TASK TO CARRY OUT :: Show every line of the data that contains the string "This".

RECORD SET ::
+++

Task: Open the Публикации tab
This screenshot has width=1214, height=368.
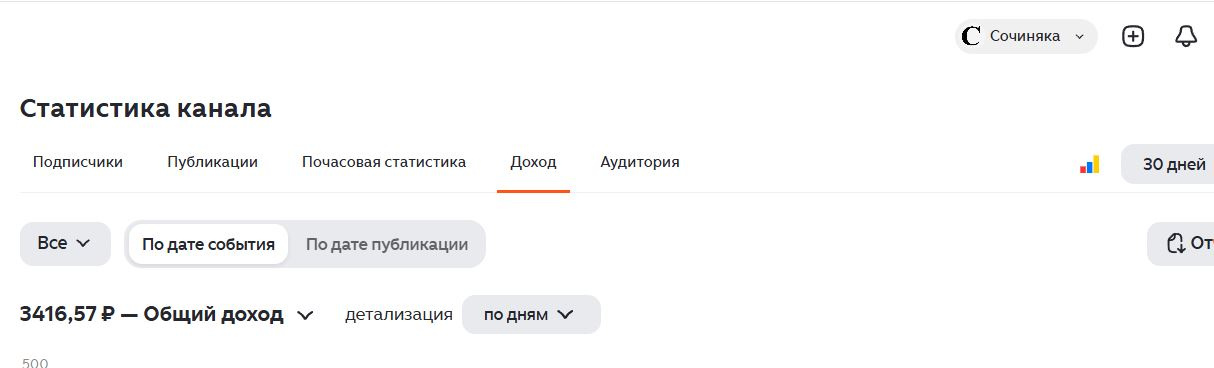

+++

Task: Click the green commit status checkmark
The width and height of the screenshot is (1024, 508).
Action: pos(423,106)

+++

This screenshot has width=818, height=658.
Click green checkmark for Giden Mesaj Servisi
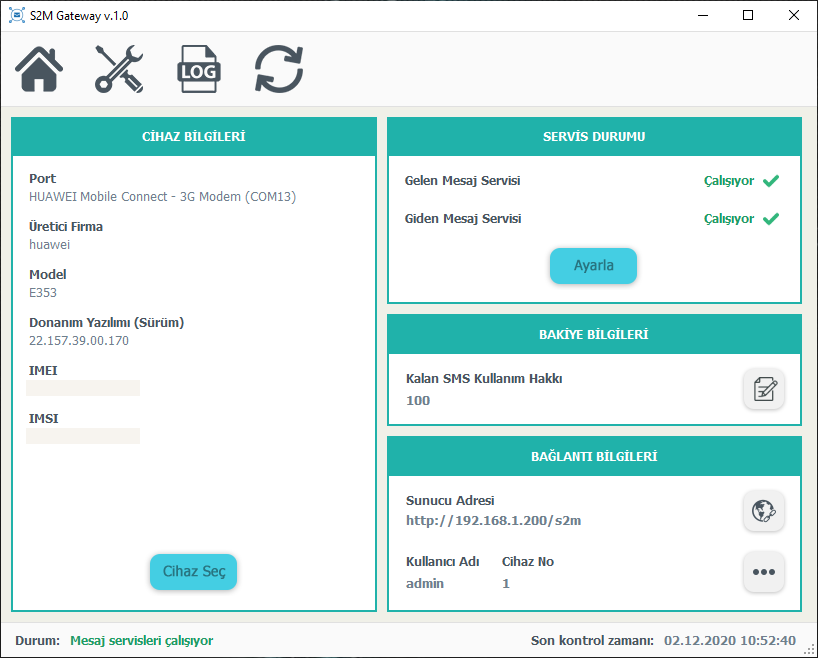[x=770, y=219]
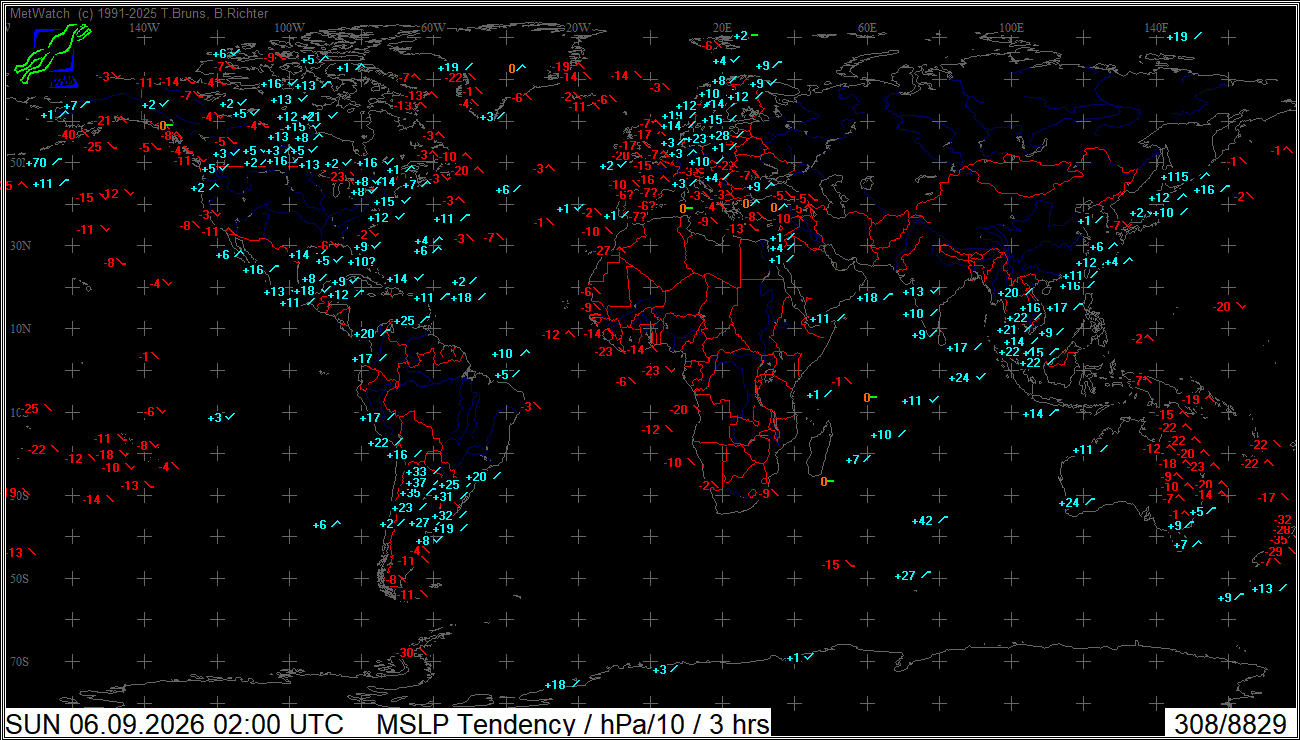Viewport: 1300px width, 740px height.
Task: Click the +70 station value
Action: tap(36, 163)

+++

ANSWER BELOW ::
This screenshot has width=1214, height=368.
This screenshot has width=818, height=658.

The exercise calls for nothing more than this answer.